Наверняка есть записи о моих чудачествах, возрастающей забывчивости и странном инциденте с Андертон-Пуллитом, не говоря уже о путанице с аттестацией Тишенса, блейзере Пули и бесчисленных мелких огрехах, неизбежных в работе любого учителя, — и все откомментировано, пронумеровано и убрано до подходящего случая, то есть именно такого, как сейчас.
Затем последуют рукопожатия, скупые признания заслуг («тридцать три года самоотверженной службы…»), краткие, сквозь зубы, заверения в глубоком уважении. А подтекст один: вы стали для нас обузой. Короче говоря, Страннинг готовил чашу с цикутой.
Нет, я не могу сказать, что сильно удивлен. Но я так много отдал «Сент-Освальду», и думалось, что для меня сделают исключение. Не сделали. Машина в сердце «Сент-Освальда» безжалостна, подобно компьютерам Страннинга. И в этом нет злого умысла — простое уравнение. Я стар, я дорого стою, толку от меня мало; сношенный зубчик устаревшего механизма, который уже ни на что не годится. И если предстоит скандал, то на кого лучше всего взвалить вину? Страннинг знает, что я не стану поднимать шум. Прежде всего это недостойно, а кроме того, я не хочу добавлять «Сент-Освальду» лишних скандалов.

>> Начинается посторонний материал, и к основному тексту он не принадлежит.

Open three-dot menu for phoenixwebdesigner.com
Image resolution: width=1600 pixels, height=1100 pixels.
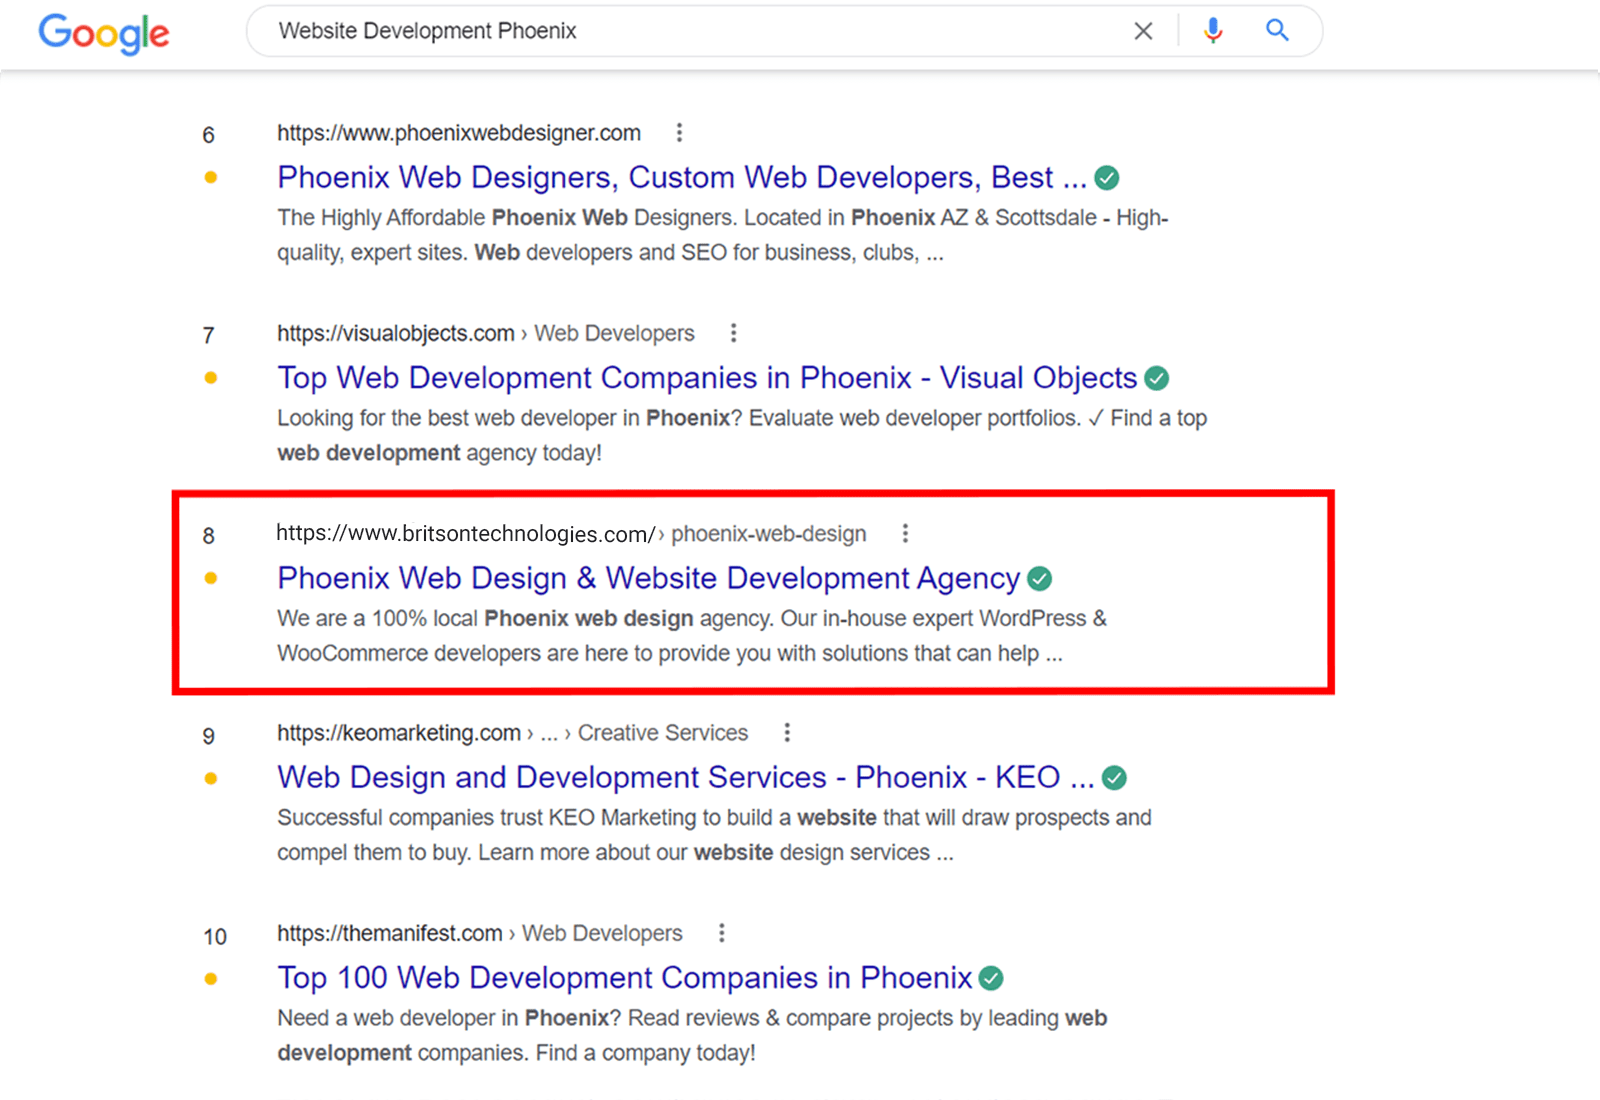tap(679, 133)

Щедрая прибавка к моей пенсии, славная речь Пэта Слоуна в общей преподавательской, упоминание о пошатнувшемся здоровье и новые перспективы, которые дает надвигающаяся отставка: чаша с цикутой, ловко запрятанная между лавровыми ветвями и остальными причиндалами.
Да пошел он ко всем чертям. Я почти готов поверить, что он задумал это с самого начала. Вторгся в мой кабинет, выбросил мое имя из проспекта, вмешивается в мои дела. Он придерживает это письмо лишь потому, что Слоун пока недоступен. Страннингу нужно перетянуть его на свою сторону. И он своего добьется, не сомневаюсь; я люблю Пэта, но у меня нет никаких иллюзий насчет его преданности. Прежде всего — «Сент-Освальд». А Главный? Главный просто спит и видит, как бы представить это дело Попечительскому совету. И тут уж Пули постарается. Кого действительно волнует моя отставка? И как насчет моей «сотни»? Сейчас мне кажется, что до нее целый век.
В обед пятиклассник Дивайна принес мне записку, написанную от руки (видимо, компьютеры все еще висят).
Р. Ч. Немедленно явитесь в кабинет. М.-Р. Д.
Хотел бы я знать, замешан ли он во всем этом. Скорее всего. Так что пусть подождет, а я пока проверю несколько тетрадей, пошучу с мальчиками, выпью чаю. Через десять минут Дивайн влетел в комнату, словно дервиш, и, увидев его лицо, я дал знак ученикам выйти и приготовился внимать.
У вас могло сложиться впечатление, что мы со старым Зелен-Виноградом своего рода враги. Ничего подобного. На самом деле я даже получаю удовольствие от наших пререканий, хотя мы не всегда совпадаем во взглядах на вопросы политики, формы одежды, здоровья и безопасности, чистоты и поведения.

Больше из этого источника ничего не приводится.